Quando si ha a che fare con argomenti come la Seo bisogna essere pronti ad un costante aggiornamento. Si tratta infatti di uno di quei settori in continua evoluzione e perdere qualche battuta potrebbe rivelarsi fatale nei confronti dei competitors. Google infatti cambia spesso i propri algoritmi, per cui non ci si può far trovare sprovvisti ma bisogna sempre stare al passo con i tempi per evitare di incorrere in errori gravi.

 

In questo articolo proveremo a descrivere alcune delle pratiche attualmente più importanti per svolgere una buona attività di Seo. Nello specifico ci concentreremo principalmente sul titolo delle pagine web, e su come dovrebbe essere strutturato per avere una buona ottimizzazione.

 

Caratteristiche principali per un buon titolo in chiave Seo 

La Seo è un’attività strutturata, che mette insieme più aspetti di un lavoro composito per raggiungere un apprezzabile risultato finale. Per fare questa attività è necessario che tutte le componenti che ne fanno parte “remino” dalla stessa parte: a partire dal titolo delle pagine web, che deve rispettare necessariamente alcune caratteristiche importanti. Il titolo infatti è ancora al giorno d’oggi uno dei fattori on-page principali quando si parla di Seo. Si tratta infatti del punto del codice in cui va descritto nella maniera più chiara possibile il concetto che è stato espresso in quella pagina. E’ uno strumento molto importante quindi, poiché permette di avere un ruolo sia nei confronti dei motori di ricerca che sugli utenti finali.

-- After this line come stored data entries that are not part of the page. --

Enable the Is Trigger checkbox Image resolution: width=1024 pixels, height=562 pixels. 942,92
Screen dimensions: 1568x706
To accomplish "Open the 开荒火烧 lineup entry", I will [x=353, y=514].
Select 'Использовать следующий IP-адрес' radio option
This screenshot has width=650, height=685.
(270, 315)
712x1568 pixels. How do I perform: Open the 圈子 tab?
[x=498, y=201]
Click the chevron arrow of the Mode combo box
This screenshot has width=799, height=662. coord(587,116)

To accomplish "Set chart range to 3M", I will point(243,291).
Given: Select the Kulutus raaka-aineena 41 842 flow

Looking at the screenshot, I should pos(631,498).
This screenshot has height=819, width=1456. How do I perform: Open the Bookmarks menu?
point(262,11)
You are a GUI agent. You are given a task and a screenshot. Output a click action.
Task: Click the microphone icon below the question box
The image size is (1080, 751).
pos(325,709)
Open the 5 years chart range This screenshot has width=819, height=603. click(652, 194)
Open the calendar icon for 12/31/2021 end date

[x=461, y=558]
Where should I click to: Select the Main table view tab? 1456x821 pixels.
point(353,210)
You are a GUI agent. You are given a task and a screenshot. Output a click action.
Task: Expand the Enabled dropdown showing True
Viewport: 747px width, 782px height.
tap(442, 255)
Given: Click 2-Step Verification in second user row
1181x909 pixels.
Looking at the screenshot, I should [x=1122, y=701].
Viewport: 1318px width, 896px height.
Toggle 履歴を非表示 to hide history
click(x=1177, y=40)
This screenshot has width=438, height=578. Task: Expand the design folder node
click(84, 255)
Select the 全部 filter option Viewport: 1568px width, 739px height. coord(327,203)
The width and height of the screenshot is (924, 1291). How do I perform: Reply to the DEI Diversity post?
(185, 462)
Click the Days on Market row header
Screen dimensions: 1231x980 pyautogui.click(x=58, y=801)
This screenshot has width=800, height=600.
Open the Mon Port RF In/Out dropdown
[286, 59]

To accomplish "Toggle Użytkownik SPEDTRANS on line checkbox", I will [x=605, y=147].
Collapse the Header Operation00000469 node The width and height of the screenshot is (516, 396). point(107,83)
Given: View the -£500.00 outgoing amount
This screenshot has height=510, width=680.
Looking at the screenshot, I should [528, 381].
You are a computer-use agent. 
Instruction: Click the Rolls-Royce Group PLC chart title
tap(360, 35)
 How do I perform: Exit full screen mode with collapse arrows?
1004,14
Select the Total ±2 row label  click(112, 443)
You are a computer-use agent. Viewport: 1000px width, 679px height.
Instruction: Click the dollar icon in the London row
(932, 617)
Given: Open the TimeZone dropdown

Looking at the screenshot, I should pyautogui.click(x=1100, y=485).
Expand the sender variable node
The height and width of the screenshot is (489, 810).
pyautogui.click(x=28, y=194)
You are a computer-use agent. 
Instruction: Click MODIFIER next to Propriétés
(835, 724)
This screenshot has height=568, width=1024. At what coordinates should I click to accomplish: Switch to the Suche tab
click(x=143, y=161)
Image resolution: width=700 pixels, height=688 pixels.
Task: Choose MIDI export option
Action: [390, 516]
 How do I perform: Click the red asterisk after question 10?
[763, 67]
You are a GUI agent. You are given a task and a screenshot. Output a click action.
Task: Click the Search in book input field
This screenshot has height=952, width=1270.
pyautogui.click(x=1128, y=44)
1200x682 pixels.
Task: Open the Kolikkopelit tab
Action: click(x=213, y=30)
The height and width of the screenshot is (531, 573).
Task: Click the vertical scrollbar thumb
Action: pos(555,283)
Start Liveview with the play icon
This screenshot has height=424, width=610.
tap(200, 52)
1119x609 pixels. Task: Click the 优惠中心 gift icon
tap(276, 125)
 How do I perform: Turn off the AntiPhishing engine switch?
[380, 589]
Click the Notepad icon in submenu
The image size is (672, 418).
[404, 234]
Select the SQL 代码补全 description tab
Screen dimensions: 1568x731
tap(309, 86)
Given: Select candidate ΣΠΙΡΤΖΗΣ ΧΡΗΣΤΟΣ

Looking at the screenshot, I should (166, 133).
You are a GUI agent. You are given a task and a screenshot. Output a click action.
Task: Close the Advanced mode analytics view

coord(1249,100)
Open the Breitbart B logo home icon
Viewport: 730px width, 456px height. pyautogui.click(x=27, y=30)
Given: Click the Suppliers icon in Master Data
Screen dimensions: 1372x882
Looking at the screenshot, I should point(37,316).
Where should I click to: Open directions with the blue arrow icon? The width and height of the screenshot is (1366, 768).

Va detto innanzitutto che il titolo delle pagine non va mai lasciato in bianco: quando si va a realizzare una pagina web la prima cosa da fare è inserire il titolo nel tag <head> (uno per pagina) ed accertarsi che esso sia conciso e chiaro.

In seconda battuta c’è da considerare il numero di caratteri da utilizzare. I motori di ricerca non amano titoli troppo lunghi, per cui sarebbe preferibile attestarsi sui 70 caratteri (spazi inclusi) complessivi. Per evitare spiacevoli sorprese è comunque meglio creare titoli con un margine abbastanza rassicurante rispetto ai 70 caratteri. Un altro aspetto fondamentale risiede poi nelle parole chiave. Per creare un buon titolo in ottica Seo, c’è bisogno che le parole chiave usate siano in linea (e anche presenti) col testo. In questo modo i motori di ricerca risaliranno facilmente al messaggio che arriverà all’utente finale.

 

Altri aspetti da non trascurare per un buon titolo

Abbiamo detto che il titolo dev’essere chiaro e conciso per essere efficiente. Perciò bisognerebbe evitare di usare le stop-words, ovvero pronomi, congiunzioni preposizioni ecc. che non hanno valore per i motori di ricerca. Tuttavia il titolo dev’essere intelligibile e ovviamente avere senso compiuto. Chiaramente i motori di ricerca prevedono delle penalizzazioni in caso di pratiche scorrette: tra queste c’è anche la cosiddetta keyword stuffing, ovvero la ripetizione più volte della stessa parola. Questa è da evitare assolutamente anche nel titolo, se non vogliamo rovinare prematuramente il nostro lavoro di Seo.

Sempre a proposito di parole chiave poi, è bene sottolineare che nel tag <head> bisogna inserirle in ordine decrescente. Assicuratevi quindi che la prima parola sia quella più importante e poi inserite via via le altre, sempre rispettando la grammatica italiana!

Per questo discorso vale il fatto di inserire preferibilmente il nome del brand o dell’azienda verso la fine del titolo. Nelle pagine interne del sito(che non siano l’homepage) peraltro, il nome del marchio potrebbe anche essere omesso. Infine ricordatevi di utilizzare titoli diversi per ogni pagina: i titoli ripetuti più volte infatti risultano come i contenuti duplicati e quindi vengono penalizzati dai motori di ricerca.